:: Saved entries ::
::::

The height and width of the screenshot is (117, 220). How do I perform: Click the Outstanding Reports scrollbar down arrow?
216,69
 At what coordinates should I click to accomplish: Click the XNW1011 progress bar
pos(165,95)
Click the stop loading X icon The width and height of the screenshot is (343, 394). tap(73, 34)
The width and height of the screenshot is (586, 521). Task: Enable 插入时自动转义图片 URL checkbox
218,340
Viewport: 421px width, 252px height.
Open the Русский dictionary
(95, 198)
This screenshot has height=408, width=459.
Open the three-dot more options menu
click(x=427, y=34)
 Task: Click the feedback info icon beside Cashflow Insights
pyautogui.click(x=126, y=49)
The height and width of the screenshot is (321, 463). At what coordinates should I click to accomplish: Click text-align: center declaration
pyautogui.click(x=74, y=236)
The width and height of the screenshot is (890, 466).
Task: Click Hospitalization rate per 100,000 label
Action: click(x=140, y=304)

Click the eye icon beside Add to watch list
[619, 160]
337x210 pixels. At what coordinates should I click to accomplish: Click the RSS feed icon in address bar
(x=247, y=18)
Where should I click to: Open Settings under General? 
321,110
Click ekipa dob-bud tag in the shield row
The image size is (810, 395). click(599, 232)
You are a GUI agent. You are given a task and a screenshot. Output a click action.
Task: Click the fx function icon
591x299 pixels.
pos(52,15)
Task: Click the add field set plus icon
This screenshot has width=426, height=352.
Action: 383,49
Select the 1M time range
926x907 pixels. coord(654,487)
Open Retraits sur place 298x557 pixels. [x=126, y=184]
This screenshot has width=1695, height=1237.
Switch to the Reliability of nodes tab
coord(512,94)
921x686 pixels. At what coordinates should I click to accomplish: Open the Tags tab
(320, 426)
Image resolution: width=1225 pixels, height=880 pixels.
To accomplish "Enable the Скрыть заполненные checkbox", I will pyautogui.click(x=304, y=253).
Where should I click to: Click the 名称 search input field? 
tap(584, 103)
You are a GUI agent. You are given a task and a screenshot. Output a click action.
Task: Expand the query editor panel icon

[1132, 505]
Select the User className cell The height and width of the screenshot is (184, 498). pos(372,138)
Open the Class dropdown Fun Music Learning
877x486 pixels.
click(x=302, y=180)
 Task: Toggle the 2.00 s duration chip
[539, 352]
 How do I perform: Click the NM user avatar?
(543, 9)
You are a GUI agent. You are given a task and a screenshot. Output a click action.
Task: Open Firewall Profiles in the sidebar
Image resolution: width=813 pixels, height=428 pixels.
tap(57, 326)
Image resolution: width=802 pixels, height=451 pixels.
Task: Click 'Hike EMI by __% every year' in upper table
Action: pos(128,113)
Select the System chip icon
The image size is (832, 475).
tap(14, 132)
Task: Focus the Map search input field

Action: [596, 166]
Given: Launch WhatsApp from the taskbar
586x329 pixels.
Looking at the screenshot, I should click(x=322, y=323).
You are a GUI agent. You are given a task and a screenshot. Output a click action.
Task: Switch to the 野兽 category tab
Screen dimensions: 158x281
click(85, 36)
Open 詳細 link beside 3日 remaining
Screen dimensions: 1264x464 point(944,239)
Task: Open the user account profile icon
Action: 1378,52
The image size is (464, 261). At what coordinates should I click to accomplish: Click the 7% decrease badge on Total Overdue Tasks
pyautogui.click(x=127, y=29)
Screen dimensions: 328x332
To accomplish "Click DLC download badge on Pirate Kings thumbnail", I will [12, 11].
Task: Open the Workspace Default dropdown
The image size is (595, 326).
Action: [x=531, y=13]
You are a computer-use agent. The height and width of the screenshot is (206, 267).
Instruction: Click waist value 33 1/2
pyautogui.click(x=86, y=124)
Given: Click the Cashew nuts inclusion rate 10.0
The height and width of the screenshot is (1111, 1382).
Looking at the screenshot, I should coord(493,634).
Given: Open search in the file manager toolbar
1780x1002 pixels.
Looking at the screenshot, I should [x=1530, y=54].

::::

:: EXERCISE OBJECTIVE ::
If a line in the records above holds the string "will", copy it.

:: EXERCISE OUTPUT ::
To accomplish "Enable the Скрыть заполненные checkbox", I will pyautogui.click(x=304, y=253).
To accomplish "Click DLC download badge on Pirate Kings thumbnail", I will [12, 11].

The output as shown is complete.